Mais le docteur de la Loi poursuit son questionnement. Il pose en effet une deuxième question qui est en fait la principale. Saint Luc a bien compris son stratagème. Il veut se justifier, nous dit-il. Ne nous trompons pas. Le docteur de la Loi ne cherche pas à être plus juste. Le terme de « justifier » est à prendre en son premier sens. Il sait bien, Lui le docteur de la Loi, que sa première question est facile à répondre et que lui-même, connaissant parfaitement la Sainte Écriture, connaît évidemment la réponse. Il sait aussi que Notre Seigneur Jésus-Christ apportera une réponse juste et exacte. Là n’est donc pas le véritable sujet de sa préoccupation. La première question n’est finalement qu’un prétexte, une excuse pour poser la seconde. Le docteur de la Loi semble donc s’excuser d’avoir posé une question si évidente pour lui et pour Notre Seigneur Jésus-Christ. Il Lui pose donc une seconde question, celle qui compte finalement : « et qui est mon prochain ? » (Luc, X, 29) Qui est le prochain que nous devons aimer ?

Une question qui divise

La question n’est sans-doute pas sans arrière-pensée. La réside peut-être l’épreuve à laquelle est soumis Notre Seigneur Jésus-Christ. À son époque, elle semble diviser les docteurs de la Loi. Certains commentateurs voient dans cette question le point d’achoppement entre deux tendances qui habitent la morale juive : les tendances exclusiviste et universaliste telle que nous les avons décrites dans un précédent article[1].

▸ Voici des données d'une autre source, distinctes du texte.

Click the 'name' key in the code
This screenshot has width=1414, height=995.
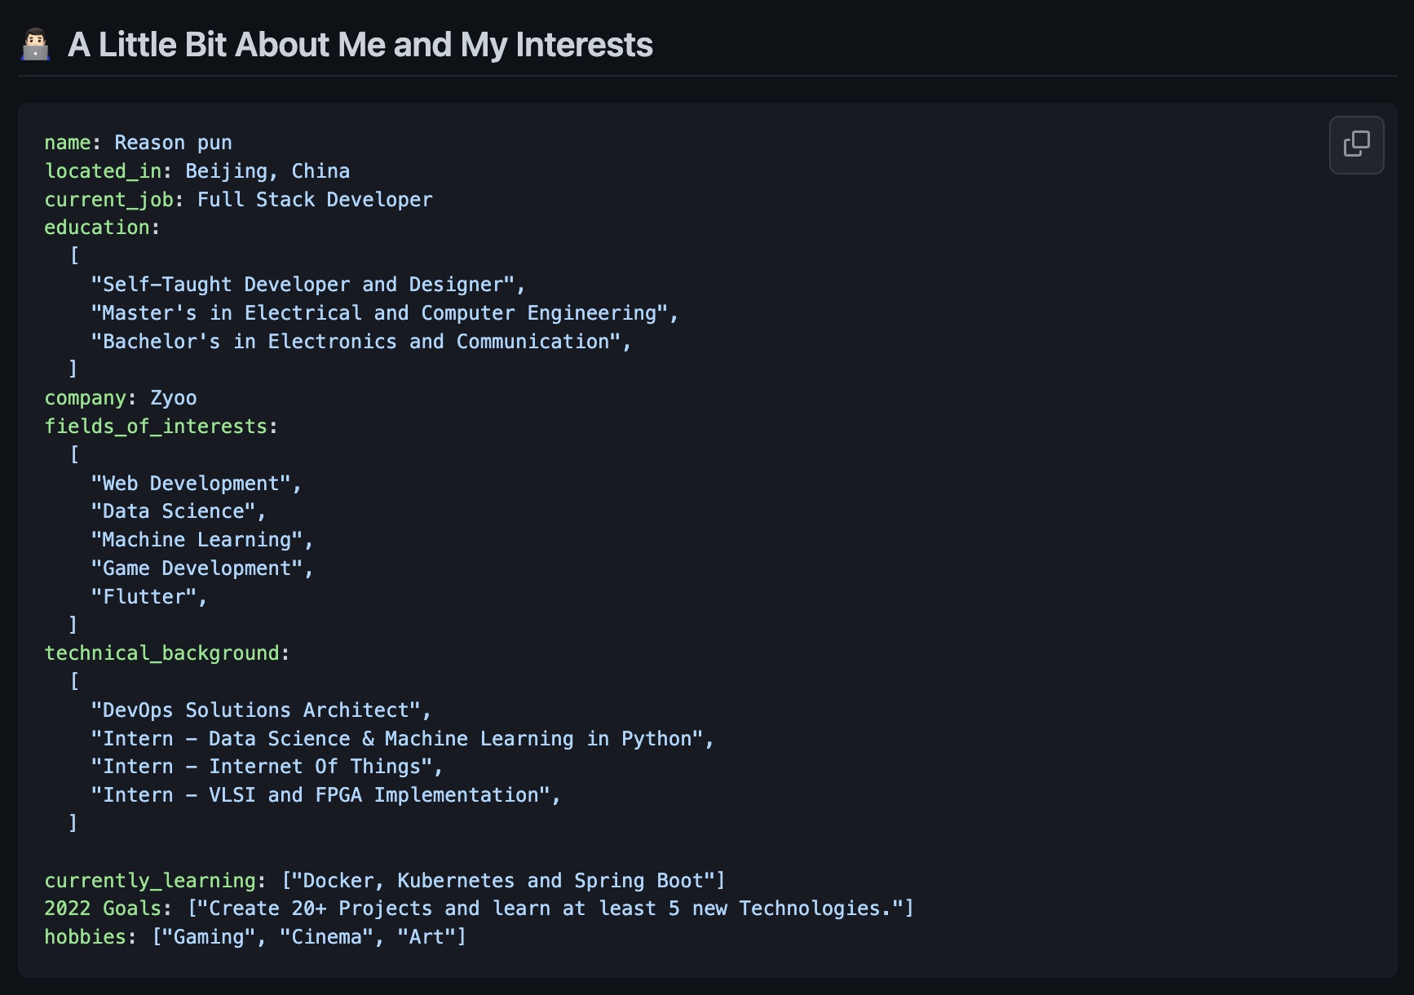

La tradition rabbinique évoque un épisode bien connu des Juifs qui aurait eu lieu en l’an 30 avant Jésus-Christ. Un païen vient trouver Schammaï, l’un des deux docteurs de la Loi prestigieux de l’époque[2]. Il lui promet de se convertir s’il est capable de lui enseigner toute la Loi pendant qu’il se tient devant lui sur un pied. Le rabbin, pour toute raison, le frappe du bâton qu’il tient à sa main. Le païen rencontre ensuite Hillel, un autre maître aussi réputé et adversaire légendaire de Schammaï, et lui pose la même question. Le rabbin lui répond : « Ne fais pas à ton prochain ce que tu ne voudras pas qu’il te fit ; voilà toute la Loi ; le reste n’est qu’une application et une conséquence. »[3] Hillel cite ce qui est appelé la règle dite d’or. Elle ne vient pas de lui. C’est très probablement un ancien dicton populaire. Nous la retrouvons aussi dans la Sainte Écriture : « Ce que tu seras fâché qu’un autre te fît, prends garde de jamais le faire à un autre. »(Tobie, IV, 16)

Une règle d’or, véritable principe de la Loi et des Prophètes ?

La réponse d’Hillel est souvent évoquée pour affirmer que ce docteur était un Juif déjà animé d’un esprit évangélique. Cependant, cette règle est bien en-dessous du deuxième commandement que nous donne Notre Seigneur Jésus-Christ, tiré de la parole de la Sainte Écriture. Elle a d’abord un aspect purement négatif. La règle demande de ne pas offenser l’autre, de ne pas le nuire. En étant séparé de l’autre, sans entretenir aucune relation, nous la respectons sans difficulté. En outre, séparée du premier commandement, elle n’est plus liée à Dieu. La règle d’or est même vidée de toute connotation religieuse. Il faut aussi se rappeler que cette sentence était déjà connue des sages d’Athènes[4]. Est-ce pour cette raison qu’Hillel l’évoque à son interlocuteur païen, plus sensible à un précepte aussi universel ? Mais si elle n’est pas propre à la Loi, pourquoi faut-il l’observer ? À quoi bon en effet de se convertir. Or le point fondamental qui sépare le paganisme et la religion juive est contenu dans le premier commandement.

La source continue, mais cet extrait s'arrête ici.